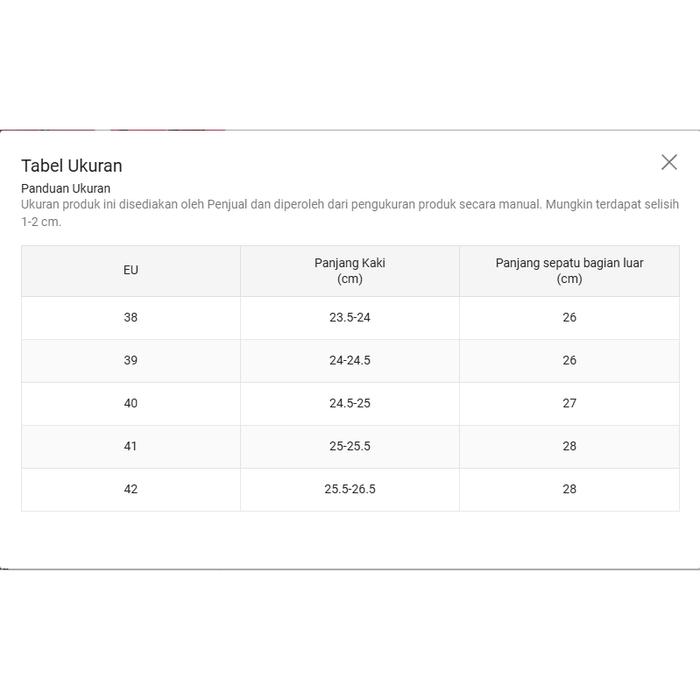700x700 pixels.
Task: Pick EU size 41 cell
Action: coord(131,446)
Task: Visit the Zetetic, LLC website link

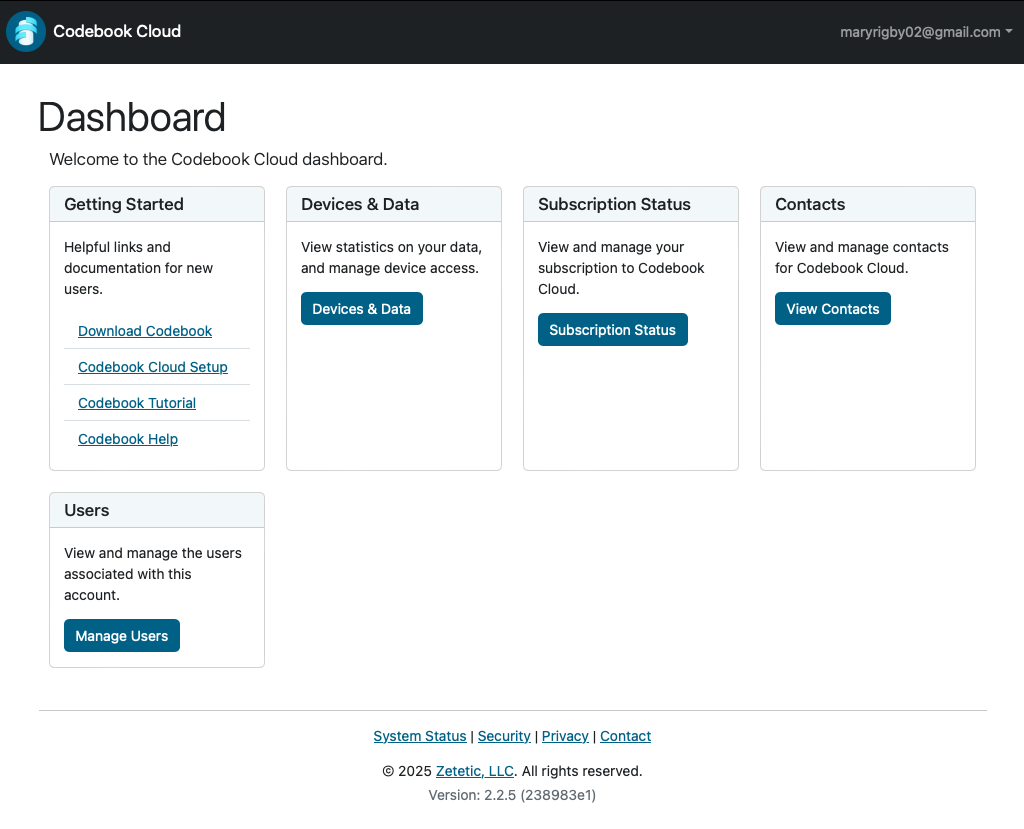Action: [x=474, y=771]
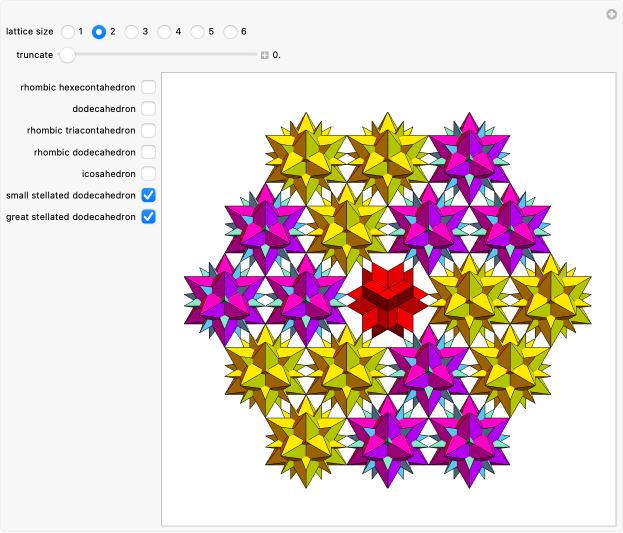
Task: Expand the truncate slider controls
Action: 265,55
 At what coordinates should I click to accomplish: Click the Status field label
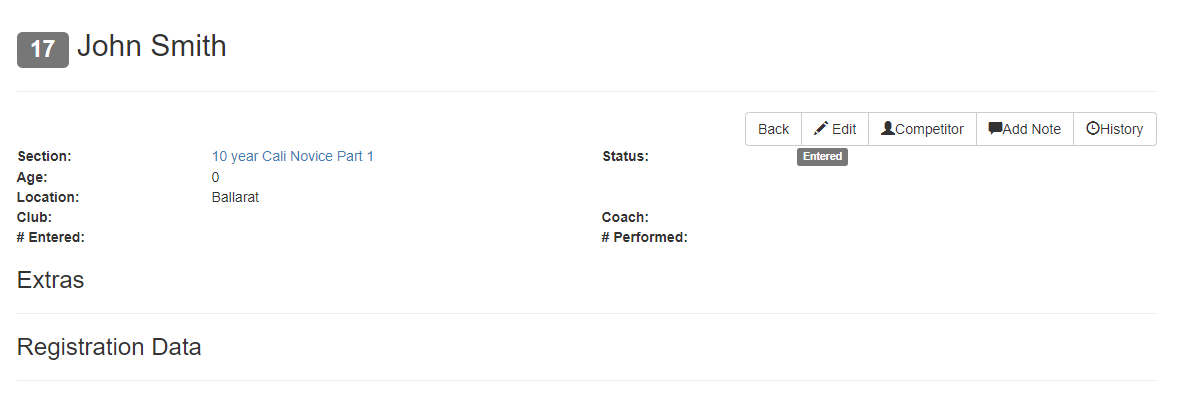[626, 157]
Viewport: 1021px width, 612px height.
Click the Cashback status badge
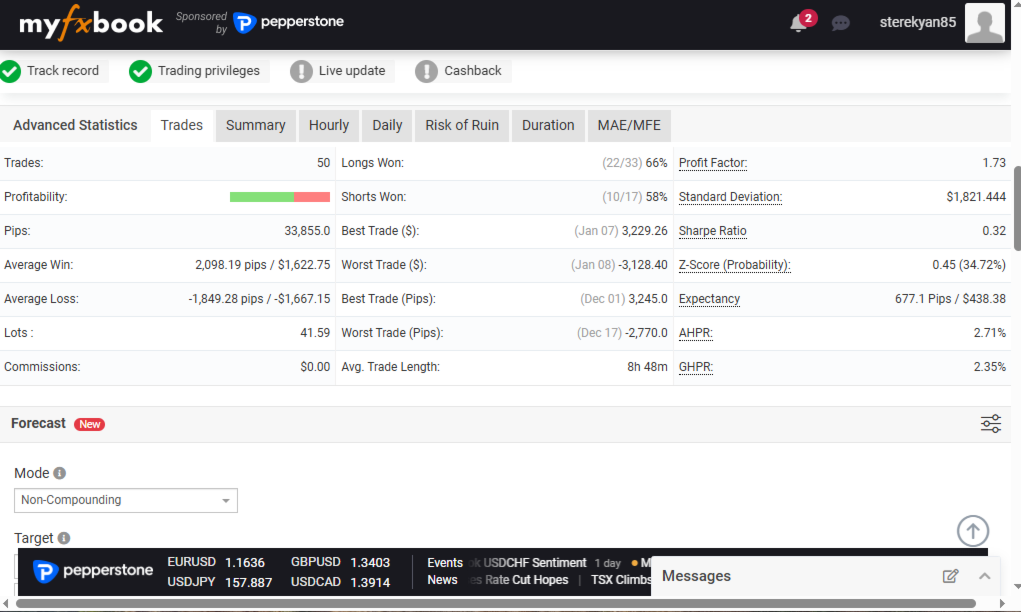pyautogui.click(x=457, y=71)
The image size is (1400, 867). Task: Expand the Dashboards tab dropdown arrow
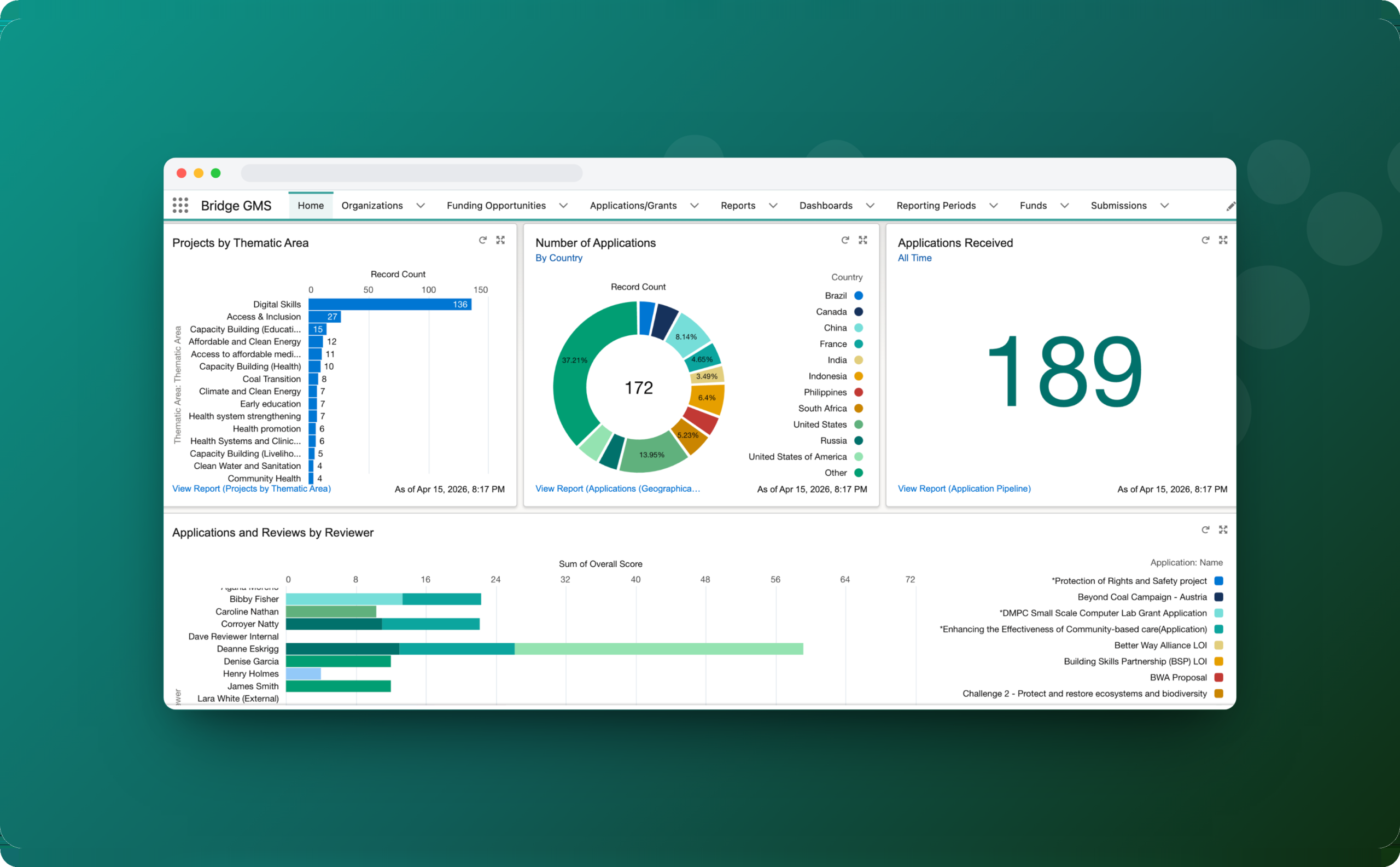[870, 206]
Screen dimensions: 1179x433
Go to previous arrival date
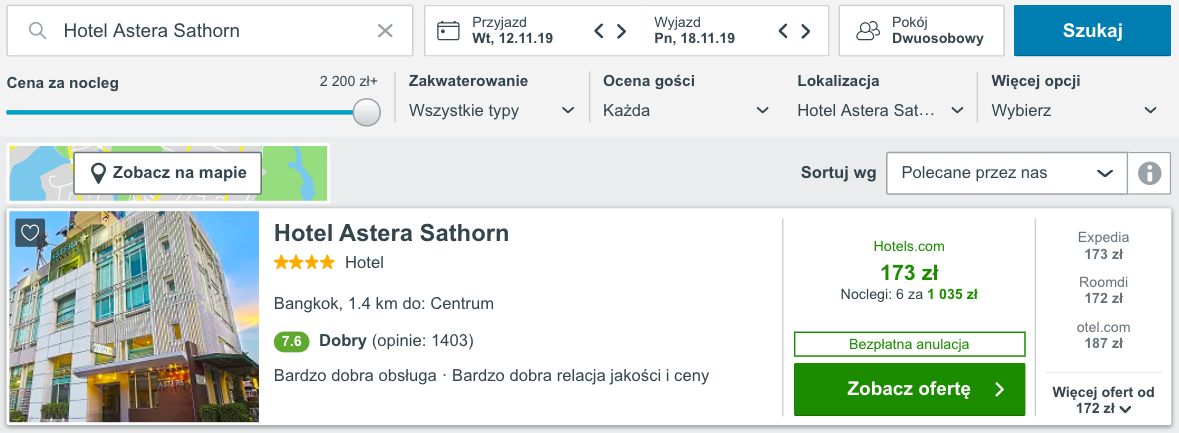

######

Aim of the task –
Your copy should hold only the lines running from the one that contains "Click the Cashback status badge" through the final line of the data; transcribe them exactly, both ends included, and leave pictures out.

Response area –
Click the Cashback status badge
pyautogui.click(x=457, y=71)
The image size is (1400, 867). Task: Expand the Dashboards tab dropdown arrow
[870, 206]
Screen dimensions: 1179x433
Go to previous arrival date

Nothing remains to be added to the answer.